From the left: Shella Biallas, Robert Fee and Mr. Chris Smith..
- It is important to collaborate on CCS technology development. We see a lot of opportunities to work together with the test centers like this, said Mr. Chris Smith.
The visit to Norway and Mongstad came in the wake of the ministerial meeting in Washington D.C. last month where U.S. Secretary of Energy Ernest Moniz and Norwegian minister of Petroleum and energy Tord Lien agreed to strengthen cooperation between test centers for carbon capture. The aim is to accelerate the development of technologies that will be needed to succeed.
Mr. Chris Smith visited TCM with his advisor Rob Fee, and Shella Biallas from the U.S. Embassy in Oslo. They got a broad review of Norway's commitment to carbon capture and storage by Gassnovas CEO Tore Amundsen and a presentation of the results of the first year's technology testing at TCM.
TCM's managing director Frank Ellingsen informed about exciting new technologies - including technologies from the U.S - that most likely will be tested at TCM in the next phase. Aker and Alstom presented their respective test programs, and stressed the importance of test centers like TCM to make progress and mature technologies for full-scale development projects worldwide.
The US also has a large test center where different carbon capture technologies are currently being tested, namely the National Carbon Capture Center (NCCC) in Alabama. But the companies testing here only has access to the flue gas from a coal power plant. TCM is unique with its infrastructure and access to the flue gas from a gas-fired power plant, is a very attractive place for American and other international companies to test.

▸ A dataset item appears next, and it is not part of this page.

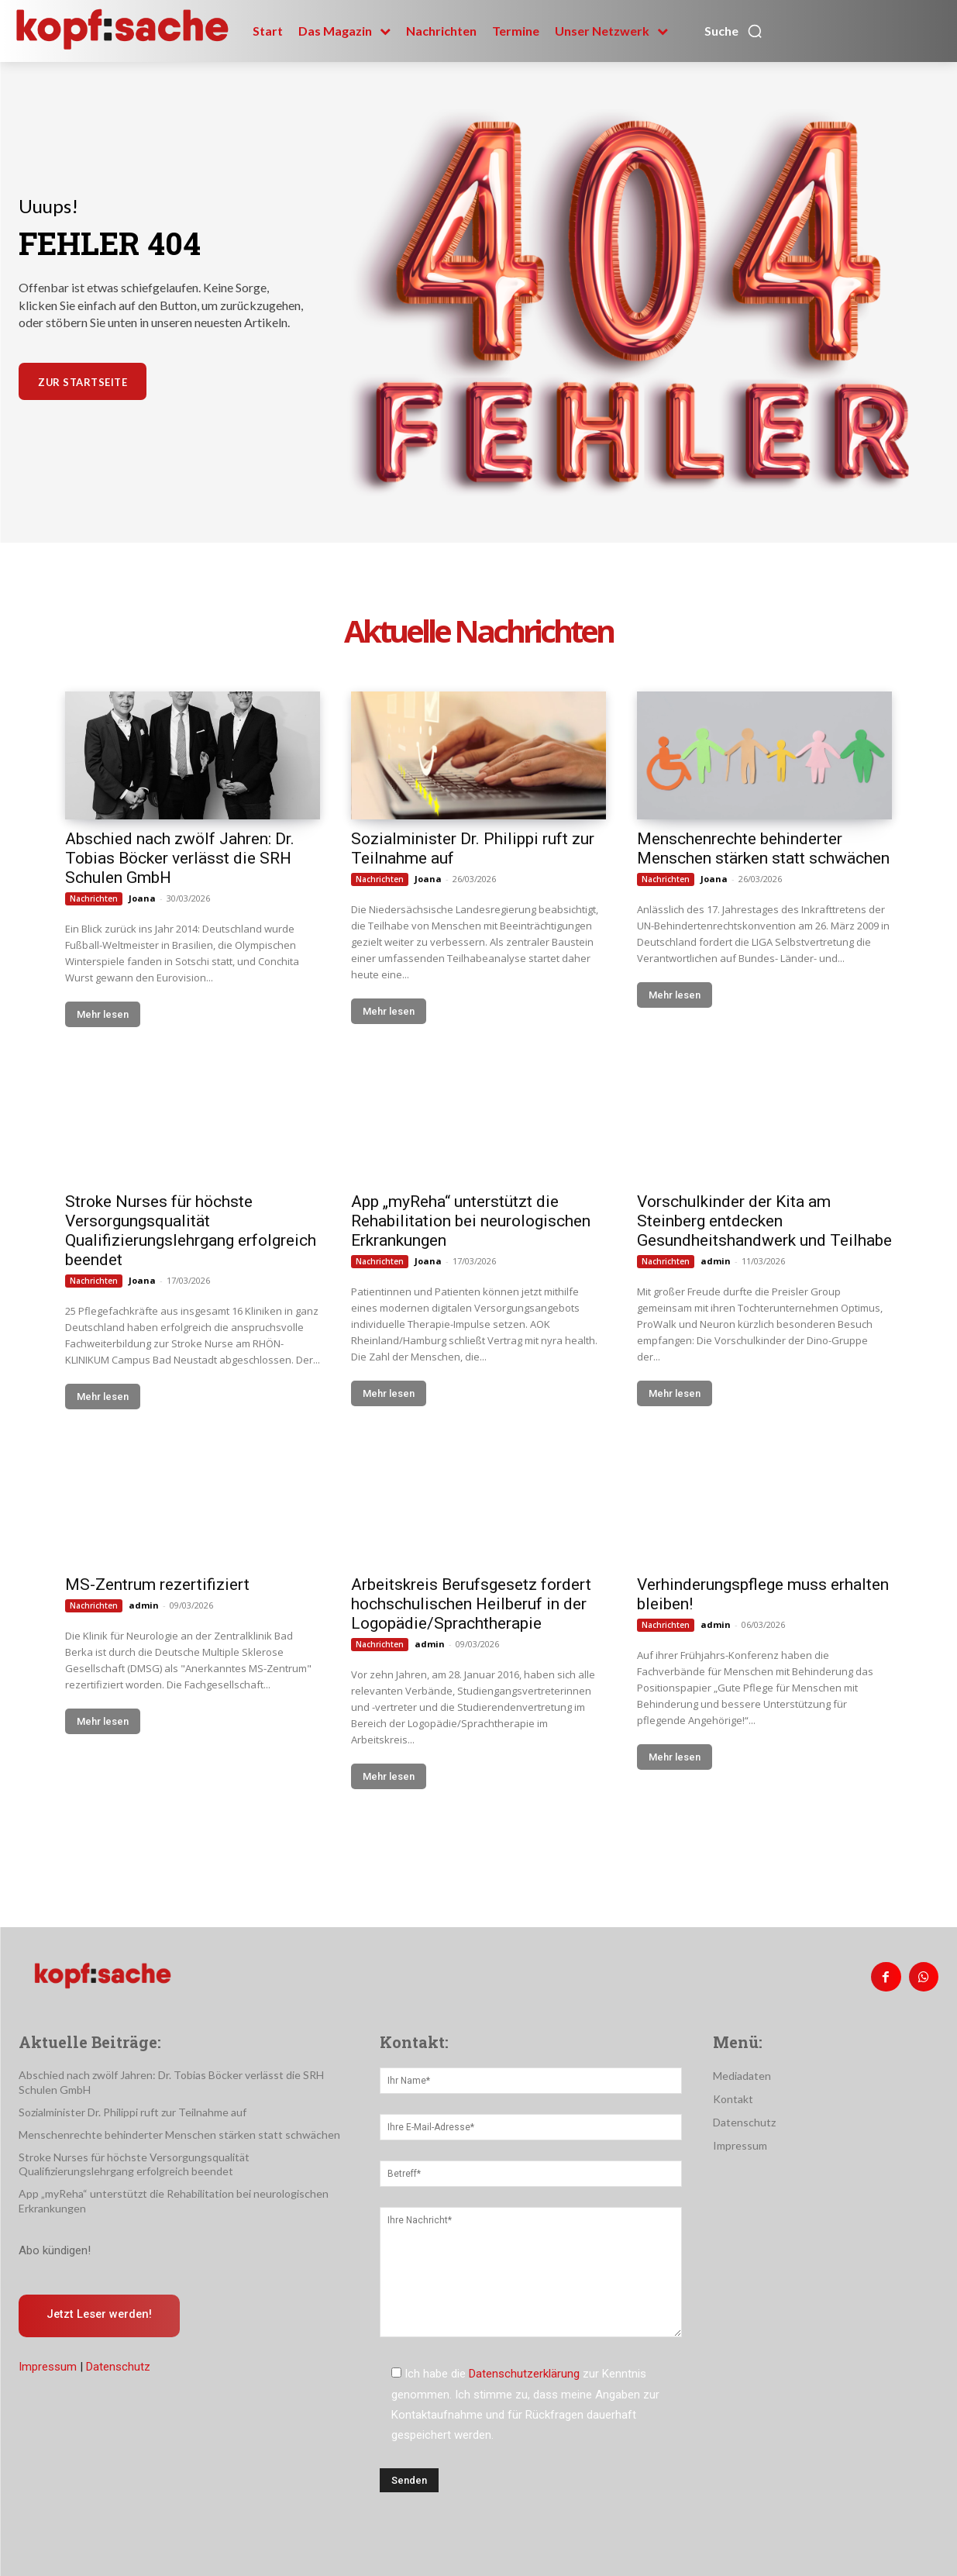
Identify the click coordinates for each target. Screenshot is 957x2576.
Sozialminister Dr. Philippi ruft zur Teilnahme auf (132, 2112)
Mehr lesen (103, 1014)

The International CCS Test Centre network that was established on the initiative of the Technology Centre Mongstad ( TCM) and NCCC a year ago, is now well underway with the sharing of knowledge that contributes to faster fremdift in CCS development globally.
The new Norwegian minister of Petroleum and Energy, Tord Lien, said the following in Washington DC in conjunction with the extended partnership agreement between Norway and the United States on CCS -front:
“We have agreed to move the cooperation within carbon capture to a new level. The pilot network will contribute to the development of carbon capture, and ensure that relevant technologies are adopted. In cooperation with our international partners, Norway will work to enhance the network. We all agree that we need to share ideas, knowledge and experiences in order to find commercially viable solutions. Existing infrastructure must be utilized in an efficient manner. We must learn as much as possible from each other. This requires cooperation and joint efforts from the industry, the research community and governments“.
The network of test centers were established in November 2012 by Technology Centre Mongstad ( TCM) and seven other centers in the U.S., Canada, UK, Germany and Japan.
Chris Smith will today meet with, among others, Norway's oil and energy minister Tord Lien and with Statoil.
Early next year, TCM will take part in a major innovation conference with CCS as one of the main issues in Washington D.C.